Vi no Facebook a falarem da tempestade Beatriz para estes dias. Alguém confirma?


----------



## António josé Sales (6 Nov 2018 às 18:14)

JTavares disse:


> Vi no Facebook a falarem da tempestade Beatriz para estes dias. Alguém confirma?



Sim é oficial a AEMET já nomeou a depressão como Beatriz.


----------



## Tonton (6 Nov 2018 às 20:10)

*Depressão BEATRIZ*
Informação Meteorológica Comunicado válido entre 2018-11-06 19:04 e 2018-11-08 23:59
Depressão BEATRIZ 
No seguimento dos critérios de emissão estabelecidos, foi atribuído pela AEMET, o nome BEATRIZ a uma depressão centrada a noroeste das ilhas Britânicas, em 59ºN 28ºW às 12 UTC do dia 6 de novembro. Portugal Continental será afetado por uma superfície frontal fria de atividade moderada a forte associada a esta depressão, em especial as regiões Norte e Centro. Assim, para estas regiões, a passagem desta superfície frontal fria irá originar chuva persistente, que será por vezes forte entre o meio da tarde de dia 6 e a madrugada de dia 7. Prevê-se ainda queda de neve nos pontos mais altos da Serra da Estrela no final do dia 6, descendo a cota para 1200/1400 metros durante a madrugada de dia 7.O vento será moderado a forte no litoral, com rajadas até 80 km/h, e forte nas terras altas, com rajadas que serão da ordem de 100 km/h. A região Sul terá períodos de chuva a partir do final do dia 6 e a manhã de dia 7. O vento será moderado a forte, por vezes com rajadas até 80 km/h, no litoral e nas terras altas desta região.No dia 7, é esperado um aumento da agitação marítima em toda a costa ocidental do continente, com ondas de noroeste com 4 a 5 metros.A influência desta depressão em Portugal será sentida também em algumas das zonas marítimas de responsabilidade nacional.Para mais detalhes para a navegação marítima consultar:http://www.ipma.pt/pt/maritima/boletins/Para mais detalhes sobre a previsão meteorológica para os próximos dias consultar:http://www.ipma.pt/pt/otempo/prev.descritiva/http://www.ipma.pt/pt/otempo/prev.significativa Ter, 06 Nov 2018 19:04:37


----------



## rokleon (7 Nov 2018 às 08:37)

A região Norte a levar uma valente 'molha' amanhã


----------



## guimeixen (7 Nov 2018 às 12:15)

rokleon disse:


> A região Norte a levar uma valente 'molha' amanhã




Será mais uma frente fria e como trás CAPE ainda razoável poderá vir com trovoadas.


----------



## rokleon (7 Nov 2018 às 19:41)

guimeixen disse:


> Será mais uma frente fria e como trás CAPE ainda razoável poderá vir com trovoadas.

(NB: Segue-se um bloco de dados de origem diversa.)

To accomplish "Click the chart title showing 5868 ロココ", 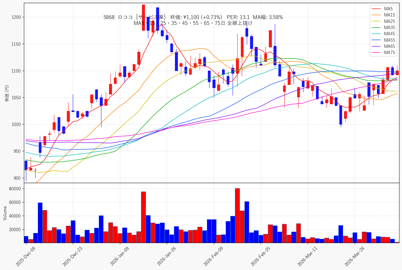I will click(193, 17).
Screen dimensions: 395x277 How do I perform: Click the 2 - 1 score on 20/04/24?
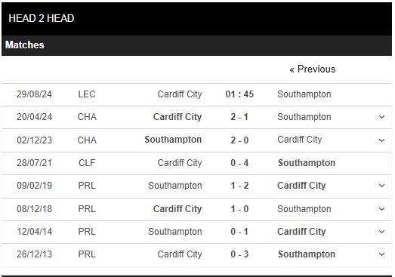coord(239,117)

O MUCAPE desceu um pouco no geral na nova saída do ARPEGE:





A chuva mais forte a continuar no Lit. Norte, no entanto:





Mas como já foi repetido aqui, o MUCAPE é apenas energia potencial, não implica mais matéria (àgua). Seriam provavelmente chuvas bem fortes na região Sul se houvesse também mais humidade suficiente disponível para a suscetibilidade à  convecção. Pouco antes da entrada da linha de instabilidade, humidade a ser predominantemente perto dos 100% no Lit Norte:


----------



## luismeteo3 (7 Nov 2018 às 20:05)

rokleon disse:


> O MUCAPE desceu um pouco no geral na nova saída do ARPEGE:
> 
> 
> 
> ...


No radar já se vê trovoada associada a esta frente de amanhã...


----------



## Tonton (7 Nov 2018 às 23:38)

Pelas últimas imagens de satélite, parece-me que se estão a acentuar fortemente as características instáveis complexas, mais como vale depressionário do que como simples frente...


----------



## Tonton (8 Nov 2018 às 00:08)

Na sequência de Vapor de Água, é mais visível o movimento de cavamento:


----------



## luismeteo3 (8 Nov 2018 às 14:06)




----------



## Thomar (9 Nov 2018 às 08:15)

Comunicado do IPMA para este fim-de-semana:


Informação especial
_*Comunicado válido entre* _*2018-11-09 07:41:00* e *2018-11-11 23:59:00*
_Assunto:_ AGRAVAMENTO DO ESTADO DO TEMPO, COM PRECIPITAÇÃO FORTE E PERSISTENTE
Devido à aproximação e passagem de um sistema frontal associado a uma depressão centrada a oes-noroeste das Ilhas Britânicas, prevê-se um agravamento do estado do tempo no território do continente a partir da tarde de hoje, dia 09. 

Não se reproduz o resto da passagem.